The suspect left her body, described in the complaint as «half naked,» in the woods, and covered it with foliage, according to the complaint.
Harrington’s father was the pastor of an adjacent church, the Reformed Presbyterian Church, which hosted the second half of each day’s summer Bible camp, prosecutors said.
The victim used to walk to Bible camp with her two sisters, but they stayed home that day because their mother had just given birth, prosecutors said. Harrington’s father encouraged her to walk alone despite her risks because she had a perfect attendance record, they said.
When she failed to show up for the 11 am Bible study session at the Reformed Presbyterian Church, Harrington’s father wandered off in an attempt to find her on adjacent Lawrence Road, according to the complaint. When the clock showed her 23 minutes late, she called the police, according to the file.
He gave a description, noting that Harrington was 3 feet 6 inches tall, 50 pounds, and had blonde pigtails, according to the complaint. Interviewed days later, Zandstra described specific details about the girl’s shorts, including that they had a zipper and snap down the front, but no visible buttons, according to the complaint.
The details were unusual for two reasons, prosecutors argued: the girl never made it to the Bible camp, so they would not have seen her there; and the shorts were unique, handmade by the girl’s mother.
On October 14, 1975, Harrington’s remains were discovered at a state park in nearby Edgmont Township, prosecutors said in the complaint. She was wearing blue jean shorts, they said.
The cause and manner of death was homicide by at least two blows to the head, according to the complaint.
Harrington survivors said in a statement that they are grateful to police and prosecutors for the arrest. «Gretchen’s kidnapping and murder has forever altered our family and we miss her every day,» the family said.
Marple Township Police Chief Graeff Brandon said Harrington’s time on Earth was «an unfulfilled life… due to sheer evil and depravity.»
He said during Monday’s news conference that his murder represented a change in the timeline for a suburb that had once felt relatively innocent and crime-free.
«He transformed this community,» the chief said. «It was Anytown, USA.»
Prosecutors said Zandstra left the church and moved away from the area, settling first in Plano, Texas, and then Georgia, where he was held at the Cobb County Adult Detention Center Monday for a sixth day without bail, according to prosecutors and inmate records.

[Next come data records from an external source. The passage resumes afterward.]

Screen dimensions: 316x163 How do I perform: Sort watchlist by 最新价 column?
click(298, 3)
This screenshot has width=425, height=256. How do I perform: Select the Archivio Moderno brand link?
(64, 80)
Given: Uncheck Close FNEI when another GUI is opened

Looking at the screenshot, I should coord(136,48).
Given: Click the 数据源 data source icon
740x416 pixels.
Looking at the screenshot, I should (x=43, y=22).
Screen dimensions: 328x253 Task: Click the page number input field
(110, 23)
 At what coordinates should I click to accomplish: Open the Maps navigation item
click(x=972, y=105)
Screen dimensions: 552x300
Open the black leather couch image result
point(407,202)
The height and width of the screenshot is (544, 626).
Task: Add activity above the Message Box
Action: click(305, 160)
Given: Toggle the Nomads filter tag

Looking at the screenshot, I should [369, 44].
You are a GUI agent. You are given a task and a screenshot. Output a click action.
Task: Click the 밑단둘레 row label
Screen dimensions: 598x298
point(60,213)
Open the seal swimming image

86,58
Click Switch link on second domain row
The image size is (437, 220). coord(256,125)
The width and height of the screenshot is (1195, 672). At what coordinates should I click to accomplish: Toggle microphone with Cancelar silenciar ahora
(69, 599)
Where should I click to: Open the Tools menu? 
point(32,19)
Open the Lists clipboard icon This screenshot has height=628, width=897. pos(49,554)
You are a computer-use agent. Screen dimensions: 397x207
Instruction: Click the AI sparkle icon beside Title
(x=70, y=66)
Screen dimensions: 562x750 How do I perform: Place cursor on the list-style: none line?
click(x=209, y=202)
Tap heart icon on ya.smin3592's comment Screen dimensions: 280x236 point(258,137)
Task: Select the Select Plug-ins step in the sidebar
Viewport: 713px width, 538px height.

Authorities have expressed concern that there may be more victims in the communities where he has lived, and asked that anyone with pertinent information about the suspect come forward. State police were in the process of matching his DNA to other cold or open cases, the prosecutor’s office said in a statement Monday.
Prosecutors said Zandstra has refused to waive extradition to Pennsylvania, which will prolong the process but is unlikely to stop it.
On Monday, Delaware County District Attorney Jack Stollsteimer said the 48-year-old’s case is closed.
“We will bring him here to Delaware County, we will try him, we will convict him and he will die in jail,” he said.